Cela pourrait potentiellement déclencher le dernier front de la guerre du discours en cours sur le contenu sexuellement explicite dans les films et les films (et si les générations montantes sont trop ennuyeuses pour penser que cela botte le cul), une nouvelle étude du Los Angeles' Center de l'Université de Californie. for Scholars & Storytellers suggère que les jeunes téléspectateurs se lassent de plus en plus du sexe et de la romance dans les émissions de télévision et les films. Aussi, Twitter : Les jeunes n'aiment pas Twitter.

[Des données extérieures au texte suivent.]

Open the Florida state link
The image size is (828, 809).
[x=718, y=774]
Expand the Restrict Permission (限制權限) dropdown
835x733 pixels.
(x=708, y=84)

L'édition 2024 du rapport Teens And Screens du Centre a interrogé 1 500 jeunes âgés de 10 à 24 ans, leur posant plusieurs questions sur leurs intérêts médiatiques. (Pour être clair, on n'a pas posé de questions sur le sexe aux personnes âgées de 13 ans et moins.) Lorsqu'on leur a demandé s'ils souhaitaient « voir plus de contenu axé sur les relations/amitiés platoniques », 63,5 % des personnes interrogées ont répondu oui, ce nombre augmentant considérablement. en hausse de 12 points de pourcentage par rapport à la même enquête de l’année dernière. Le sexe a été encore plus durement touché que l’amour ; 62,4 pour cent des personnes interrogées ont déclaré que le contenu sexuel « n'est pas nécessaire comme outil d'intrigue » ; dans une enquête similaire de l’année dernière, seulement « 47,5 % ont dit la même chose. (Tout cela, selon Variétémême si vous pouvez lire l'étude par vous-même ici.)
La question « Le sexe dans les films et les émissions est-il « nécessaire » ? le discours a, bien sûr, été à la limite écrasant (et bien passé limite épuisant) sur Internet ces dernières années. Avis à propos ces opinions sont tout aussi diverses, fermement ancrées et susceptibles de devenir bruyantes – nous l'avouerons, le brouillon original du titre de cette histoire était simplement « Une étude révèle que les adolescents ne sont plus cool », mais nos mentions n'ont pas besoin d'être soulignées – mais les données elles-mêmes semblent au moins modérément claires : les adolescents, ou du moins le genre d'adolescents qui participent aux enquêtes médiatiques, ne recherchent plus subrepticement les trucs excitants. (Pour mémoire, la déclaration exacte qu'ils évaluaient était « Je pense que le sexe et le contenu sexuel ne sont pas nécessaires pour l'intrigue de la plupart des émissions de télévision et des films » ; 62,4 % tout à fait d'accord, 16 % fortement en désaccord et 21,6 % se sont prononcés en au milieu.) Aussi : Ils préfèrent les histoires fantastiques (36,2 %) aux histoires sur les personnes riches et célèbres (7,2 %) ou les problèmes personnels (24,2 %), en fait, ils aiment toujours aller au cinéma et préfèrent « un contenu plein d'espoir et édifiant avec les gens « déjouent tous les pronostics ».
En fait, nous avons eu notre plus grand choc de toute l'enquête lorsque nous sommes arrivés à la partie sur la consommation des médias sociaux : alors que les adolescents privilégiaient évidemment les médias sociaux comme « espace médiatique » qui produisait le contenu le plus authentique, ils ont apparemment rapporté que YouTube faisait un meilleur travail pour le servir ces jours-ci que TikTok. (C'était proche, de 38,8 % à 36,3 %, mais c'est toujours un changement par rapport à 2023.) Twitter, quant à lui, arrive bon dernier sur cette mesure particulière, avec seulement 18,1 % des personnes interrogées déclarant qu'il produit du contenu authentique. (Oh, et d'ailleurs, ils détestent la façon dont l'utilisation des médias sociaux est représentée à la télévision et dans les films ; allez-y, Hollywood.)